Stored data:
========
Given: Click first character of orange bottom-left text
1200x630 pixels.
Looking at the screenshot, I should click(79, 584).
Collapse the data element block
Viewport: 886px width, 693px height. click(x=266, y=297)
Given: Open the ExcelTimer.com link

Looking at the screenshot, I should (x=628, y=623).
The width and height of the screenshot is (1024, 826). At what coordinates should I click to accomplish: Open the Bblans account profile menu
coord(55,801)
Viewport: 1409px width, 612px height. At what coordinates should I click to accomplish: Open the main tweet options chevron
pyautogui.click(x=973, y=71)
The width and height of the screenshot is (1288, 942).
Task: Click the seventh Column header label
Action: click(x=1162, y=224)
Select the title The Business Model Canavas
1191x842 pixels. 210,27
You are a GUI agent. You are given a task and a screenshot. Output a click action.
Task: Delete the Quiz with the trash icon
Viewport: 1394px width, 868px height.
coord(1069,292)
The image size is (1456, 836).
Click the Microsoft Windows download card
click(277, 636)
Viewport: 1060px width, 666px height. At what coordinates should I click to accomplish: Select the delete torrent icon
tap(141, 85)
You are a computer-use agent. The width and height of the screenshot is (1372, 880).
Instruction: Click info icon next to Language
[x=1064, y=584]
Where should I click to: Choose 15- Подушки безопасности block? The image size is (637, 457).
========
> [WHAT THE TASK REQUIRES]:
Repeat the records above exactly, leaving none out.

> [TASK SOLUTION]:
Given: Click first character of orange bottom-left text
1200x630 pixels.
Looking at the screenshot, I should click(79, 584).
Collapse the data element block
Viewport: 886px width, 693px height. click(x=266, y=297)
Given: Open the ExcelTimer.com link

Looking at the screenshot, I should (x=628, y=623).
The width and height of the screenshot is (1024, 826). At what coordinates should I click to accomplish: Open the Bblans account profile menu
coord(55,801)
Viewport: 1409px width, 612px height. At what coordinates should I click to accomplish: Open the main tweet options chevron
pyautogui.click(x=973, y=71)
The width and height of the screenshot is (1288, 942).
Task: Click the seventh Column header label
Action: click(x=1162, y=224)
Select the title The Business Model Canavas
1191x842 pixels. 210,27
You are a GUI agent. You are given a task and a screenshot. Output a click action.
Task: Delete the Quiz with the trash icon
Viewport: 1394px width, 868px height.
coord(1069,292)
The image size is (1456, 836).
Click the Microsoft Windows download card
click(277, 636)
Viewport: 1060px width, 666px height. At what coordinates should I click to accomplish: Select the delete torrent icon
tap(141, 85)
You are a computer-use agent. The width and height of the screenshot is (1372, 880).
Instruction: Click info icon next to Language
[x=1064, y=584]
Where should I click to: Choose 15- Подушки безопасности block? The image size is (637, 457).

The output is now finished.